Interface requirements in C++ using C++20 concepts

When teaching data structures and algorithms in Java, I have implemented corresponding demonstrations in C++. So not to give too much solutions to the students, if I would be using Java in demos.

When demonstrating a hash table, students are given this Java skeleton of a hash table class to implement, with key-value pairs:

public class KeyValueHashTable<K extends Comparable<K>, V> implements Dictionary<K, V> {

So, how to do something similar in C++ to keep the demo closer to the Java code? For hash table, the Key class (K) must implement the Comparable interface, as well as override the hashCode() and equals() inherited from Object class.

I do not need to implement a Comparable interface in C++, since the operator overloading does what is necessary. But the Java Object.hashCode() is something I’d need to implement differently in C++, since in C++ there is no common base class to override the hashCode() from.

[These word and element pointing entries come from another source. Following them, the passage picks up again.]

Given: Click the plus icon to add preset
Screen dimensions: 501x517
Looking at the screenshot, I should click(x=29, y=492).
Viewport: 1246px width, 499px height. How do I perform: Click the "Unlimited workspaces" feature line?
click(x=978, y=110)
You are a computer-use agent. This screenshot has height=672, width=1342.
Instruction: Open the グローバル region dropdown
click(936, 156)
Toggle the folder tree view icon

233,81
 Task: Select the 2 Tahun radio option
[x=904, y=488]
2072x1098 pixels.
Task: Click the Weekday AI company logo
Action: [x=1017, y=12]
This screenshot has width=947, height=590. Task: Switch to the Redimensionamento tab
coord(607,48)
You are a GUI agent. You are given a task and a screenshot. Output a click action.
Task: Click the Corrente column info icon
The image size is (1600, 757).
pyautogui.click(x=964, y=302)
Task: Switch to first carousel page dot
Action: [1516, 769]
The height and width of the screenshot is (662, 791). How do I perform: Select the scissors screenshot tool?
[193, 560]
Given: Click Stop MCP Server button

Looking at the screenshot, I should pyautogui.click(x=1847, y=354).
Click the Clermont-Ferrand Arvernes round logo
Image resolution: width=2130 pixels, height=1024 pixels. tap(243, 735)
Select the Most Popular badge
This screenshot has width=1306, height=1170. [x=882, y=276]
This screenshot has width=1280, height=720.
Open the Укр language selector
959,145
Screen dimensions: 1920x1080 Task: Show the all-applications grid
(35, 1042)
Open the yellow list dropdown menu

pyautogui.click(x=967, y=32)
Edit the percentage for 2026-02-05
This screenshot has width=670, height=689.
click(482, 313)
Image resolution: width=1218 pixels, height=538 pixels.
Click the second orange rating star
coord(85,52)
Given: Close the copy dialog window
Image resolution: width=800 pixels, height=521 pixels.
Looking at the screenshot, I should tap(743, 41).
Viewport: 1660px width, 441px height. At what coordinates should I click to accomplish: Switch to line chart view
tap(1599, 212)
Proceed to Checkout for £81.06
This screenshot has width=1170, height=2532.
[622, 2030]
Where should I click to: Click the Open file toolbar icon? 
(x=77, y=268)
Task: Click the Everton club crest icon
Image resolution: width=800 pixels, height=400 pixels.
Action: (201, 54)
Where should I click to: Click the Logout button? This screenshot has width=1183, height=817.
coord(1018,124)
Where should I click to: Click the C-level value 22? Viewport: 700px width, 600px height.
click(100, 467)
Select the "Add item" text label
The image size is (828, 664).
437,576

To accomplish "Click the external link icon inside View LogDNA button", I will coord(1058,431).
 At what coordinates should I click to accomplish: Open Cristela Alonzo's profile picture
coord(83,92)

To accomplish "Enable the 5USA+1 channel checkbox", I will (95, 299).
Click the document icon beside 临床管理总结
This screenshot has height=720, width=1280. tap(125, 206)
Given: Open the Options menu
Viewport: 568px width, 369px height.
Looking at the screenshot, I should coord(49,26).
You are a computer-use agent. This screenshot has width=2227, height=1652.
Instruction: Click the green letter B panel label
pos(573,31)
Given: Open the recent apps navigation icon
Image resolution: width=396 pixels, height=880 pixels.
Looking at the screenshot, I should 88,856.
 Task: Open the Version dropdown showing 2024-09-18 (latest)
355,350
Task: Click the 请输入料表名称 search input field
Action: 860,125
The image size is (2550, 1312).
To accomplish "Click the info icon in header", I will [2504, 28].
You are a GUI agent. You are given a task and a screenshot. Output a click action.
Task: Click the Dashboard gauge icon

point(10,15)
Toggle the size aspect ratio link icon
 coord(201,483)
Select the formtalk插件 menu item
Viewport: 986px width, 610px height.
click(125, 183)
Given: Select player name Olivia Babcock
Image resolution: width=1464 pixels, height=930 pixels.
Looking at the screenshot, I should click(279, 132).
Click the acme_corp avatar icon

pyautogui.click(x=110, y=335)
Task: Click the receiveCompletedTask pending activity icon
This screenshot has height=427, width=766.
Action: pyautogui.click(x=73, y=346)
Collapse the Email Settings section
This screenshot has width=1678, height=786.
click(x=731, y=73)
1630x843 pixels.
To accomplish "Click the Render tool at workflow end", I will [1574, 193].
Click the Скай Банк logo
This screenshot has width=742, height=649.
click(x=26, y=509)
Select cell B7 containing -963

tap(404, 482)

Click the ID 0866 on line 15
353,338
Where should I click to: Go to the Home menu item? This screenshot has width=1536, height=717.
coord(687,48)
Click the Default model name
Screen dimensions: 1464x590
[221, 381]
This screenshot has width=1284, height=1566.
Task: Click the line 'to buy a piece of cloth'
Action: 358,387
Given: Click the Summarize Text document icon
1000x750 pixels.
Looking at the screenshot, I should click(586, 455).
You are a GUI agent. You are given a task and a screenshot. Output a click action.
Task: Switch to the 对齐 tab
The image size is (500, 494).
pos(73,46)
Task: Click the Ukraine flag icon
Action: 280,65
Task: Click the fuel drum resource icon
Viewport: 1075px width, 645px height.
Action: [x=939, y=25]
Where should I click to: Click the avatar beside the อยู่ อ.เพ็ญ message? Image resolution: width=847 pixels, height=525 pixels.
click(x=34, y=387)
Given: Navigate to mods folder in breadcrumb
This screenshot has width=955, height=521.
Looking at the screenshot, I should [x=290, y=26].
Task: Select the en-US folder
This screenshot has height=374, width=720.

Instead, I need a Hashable interface in C++ and all classes that would be used as the Key in the hash table, would have to implement the Hashable interface:

class Hashable {
public:
   virtual long hashCode() const = 0;
   virtual ~Hashable() { }
};

For example, a Vehicle class can implement Hashable interface and thus can act as a Key in hash table:

class Vehicle : public Hashable {
// ...simple hash function, regNum being a std::string.
   long hashCode() const override {
      long hash = 5381;
      for (auto c : regNum) {
         hash = (hash << 5) + hash + c;
      }
      return hash;
   }

Luckily my C++ compiler supports C++20 with concepts. Now I can say in the HashTable class that the classes to be used as Keys in the hash table must conform to the Hashable interface by providing a CheckType that does the checking:

#include <utility>
#include <concepts>

template <class Type, class BaseClass>
concept CheckType = std::is_base_of<BaseClass, Type>::value;

And then finally in the HashTable, explicitly say that the Key is required to pass this check that it inherits (implements) Hashable:

template <class K, class V>
requires CheckType<K, Hashable>
class HashTable {

Now, if I would try to use Vehicle without it being a Hashable:

class Vehicle { // Not implementing the Hashable interface!
...
HashTable<Vehicle, Location> hashTable(20);

// Will result in compiler error:
Constraints not satisfied for class template 'HashTable' [with K = Vehicle, V = Location]